# Code violation?



## Majewski (Jan 8, 2016)

Why are you doing it like this?


----------



## drspec (Sep 29, 2012)

It would just be a switch at that point......wouldn't matter what size breaker you used as long as it was at least 50 amps


----------



## drspec (Sep 29, 2012)

Majewski said:


> Why are you doing it like this?


Had to use a larger breaker at times when changing out panels.....existing wire wouldn't fit in the matching breaker


----------



## HackWork (Oct 2, 2009)

Perfectly fine, as spec said.

You only need the main breaker if you are going to have more than 6 circuits, FWIW.


----------



## Majewski (Jan 8, 2016)

Just curious as to why. Not saying an opinion for or against.:thumbup:


----------



## HackWork (Oct 2, 2009)

I assumed it was because many small panels have 100A main breakers as a minimum.


----------



## MechanicalDVR (Dec 29, 2007)

• [Description of the task]: Set down word for word everything in the breaker thread above from "Just curious as" down to "as a minimum.".

• [Raw data]:

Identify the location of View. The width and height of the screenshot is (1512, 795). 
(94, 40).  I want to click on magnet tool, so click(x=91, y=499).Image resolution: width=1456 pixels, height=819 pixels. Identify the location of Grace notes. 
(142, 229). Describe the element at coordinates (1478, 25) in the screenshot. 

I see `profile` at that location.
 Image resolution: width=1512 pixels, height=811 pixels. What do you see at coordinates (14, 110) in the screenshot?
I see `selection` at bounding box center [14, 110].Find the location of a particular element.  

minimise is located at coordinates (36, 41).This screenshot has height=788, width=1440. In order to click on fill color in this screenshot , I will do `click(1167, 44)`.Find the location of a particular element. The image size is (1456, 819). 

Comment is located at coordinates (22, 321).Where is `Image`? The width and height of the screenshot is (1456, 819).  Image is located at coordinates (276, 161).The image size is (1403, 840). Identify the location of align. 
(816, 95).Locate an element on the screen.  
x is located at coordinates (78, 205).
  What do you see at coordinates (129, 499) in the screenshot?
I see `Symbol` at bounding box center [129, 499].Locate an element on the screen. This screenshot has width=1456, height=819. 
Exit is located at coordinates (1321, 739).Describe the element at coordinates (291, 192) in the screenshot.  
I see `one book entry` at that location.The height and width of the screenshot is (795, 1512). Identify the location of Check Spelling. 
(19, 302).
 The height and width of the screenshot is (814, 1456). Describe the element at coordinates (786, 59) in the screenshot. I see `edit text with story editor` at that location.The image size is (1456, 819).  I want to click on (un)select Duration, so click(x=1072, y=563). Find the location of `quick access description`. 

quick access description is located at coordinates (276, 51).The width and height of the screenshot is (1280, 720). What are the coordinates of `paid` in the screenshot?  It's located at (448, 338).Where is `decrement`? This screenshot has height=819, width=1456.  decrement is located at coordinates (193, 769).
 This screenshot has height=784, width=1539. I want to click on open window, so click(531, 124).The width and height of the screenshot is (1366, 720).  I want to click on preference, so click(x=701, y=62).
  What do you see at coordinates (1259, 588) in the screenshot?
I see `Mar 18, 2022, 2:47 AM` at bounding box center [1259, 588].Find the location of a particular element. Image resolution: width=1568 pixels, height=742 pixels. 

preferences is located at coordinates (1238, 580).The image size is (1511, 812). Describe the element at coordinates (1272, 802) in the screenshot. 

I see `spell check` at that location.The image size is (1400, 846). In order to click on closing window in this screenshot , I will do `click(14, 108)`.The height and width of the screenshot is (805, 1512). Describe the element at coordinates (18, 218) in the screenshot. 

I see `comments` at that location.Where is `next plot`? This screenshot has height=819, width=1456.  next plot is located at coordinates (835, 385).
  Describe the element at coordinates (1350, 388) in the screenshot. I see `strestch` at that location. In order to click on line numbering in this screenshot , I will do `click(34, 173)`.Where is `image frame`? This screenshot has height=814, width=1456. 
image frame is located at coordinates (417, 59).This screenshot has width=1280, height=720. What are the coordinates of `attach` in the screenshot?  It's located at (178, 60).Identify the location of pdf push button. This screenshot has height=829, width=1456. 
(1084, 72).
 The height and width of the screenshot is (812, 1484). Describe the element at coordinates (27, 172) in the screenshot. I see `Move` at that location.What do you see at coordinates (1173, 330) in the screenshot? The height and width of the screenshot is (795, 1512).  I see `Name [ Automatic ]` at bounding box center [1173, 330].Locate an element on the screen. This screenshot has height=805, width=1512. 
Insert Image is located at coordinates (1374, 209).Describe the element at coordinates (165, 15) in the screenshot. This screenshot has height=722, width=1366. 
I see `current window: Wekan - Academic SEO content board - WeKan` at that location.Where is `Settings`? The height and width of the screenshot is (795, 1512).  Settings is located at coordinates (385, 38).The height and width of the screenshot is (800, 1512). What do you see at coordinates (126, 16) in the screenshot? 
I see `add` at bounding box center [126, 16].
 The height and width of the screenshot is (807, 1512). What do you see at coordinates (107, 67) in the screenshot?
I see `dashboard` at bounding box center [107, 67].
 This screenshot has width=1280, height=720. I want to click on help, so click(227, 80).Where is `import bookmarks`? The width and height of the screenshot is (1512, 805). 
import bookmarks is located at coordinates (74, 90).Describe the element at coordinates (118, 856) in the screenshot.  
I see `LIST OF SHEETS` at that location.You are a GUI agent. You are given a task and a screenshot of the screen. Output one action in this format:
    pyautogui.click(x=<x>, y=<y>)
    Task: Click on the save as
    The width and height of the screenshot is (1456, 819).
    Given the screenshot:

• [Written solution]:
Just curious as to why. Not saying an opinion for or against.:thumbup:


----------



## HackWork (Oct 2, 2009)

I assumed it was because many small panels have 100A main breakers as a minimum.